• **SUPPLIED RECORDS**
►

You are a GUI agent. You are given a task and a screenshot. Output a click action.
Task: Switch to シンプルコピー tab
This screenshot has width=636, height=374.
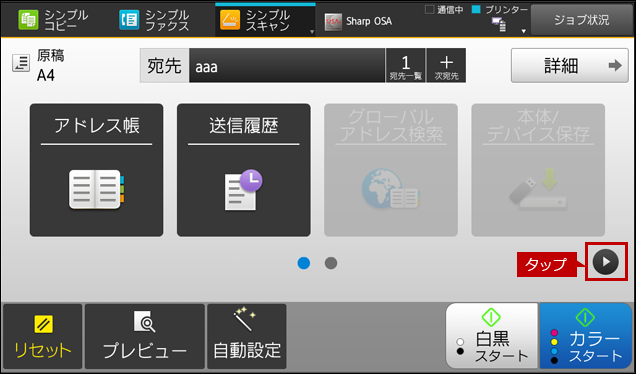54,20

◄
►

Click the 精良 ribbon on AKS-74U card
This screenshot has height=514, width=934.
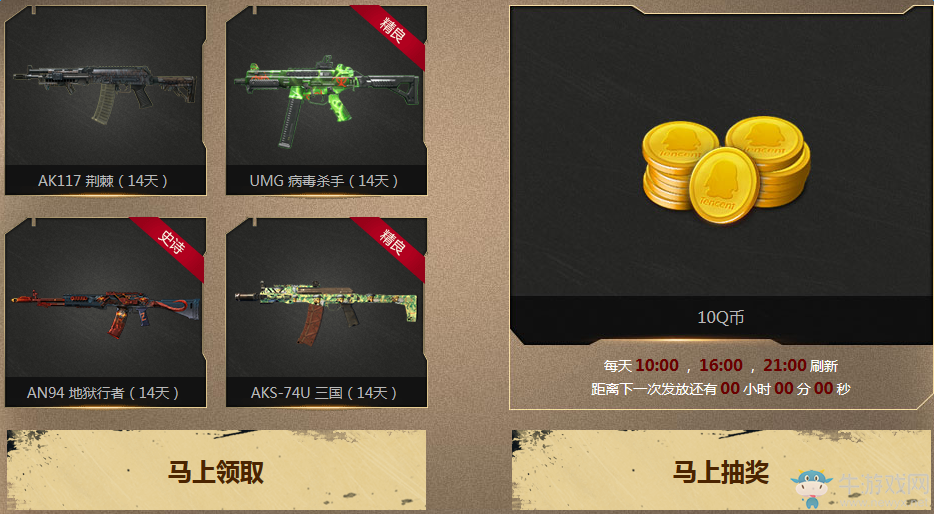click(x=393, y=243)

◄
►

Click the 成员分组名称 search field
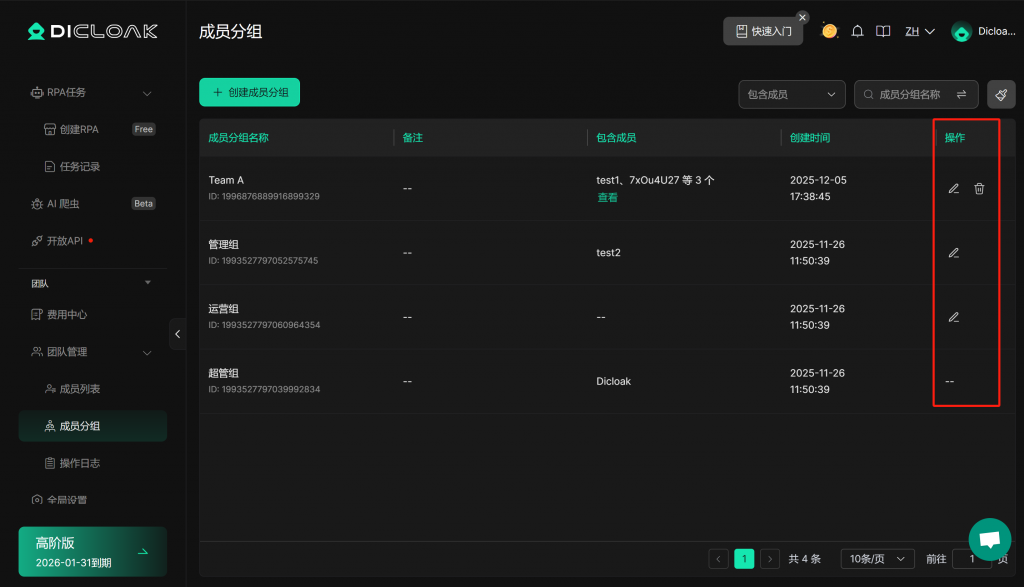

◄

• **WHAT THIS TASK INVOLVES**
Edit the part of the rows that opens with the line containing "Click the 精良 ribbon on AKS-74U card" and closes with the line containing "click(x=393, y=243)", replacing "ribbon" with "badge" and leaving everything else unchanged. Give only those lines, and leave the pictures out.

• **ANSWER TO THIS EXERCISE**
Click the 精良 badge on AKS-74U card
This screenshot has height=514, width=934.
click(x=393, y=243)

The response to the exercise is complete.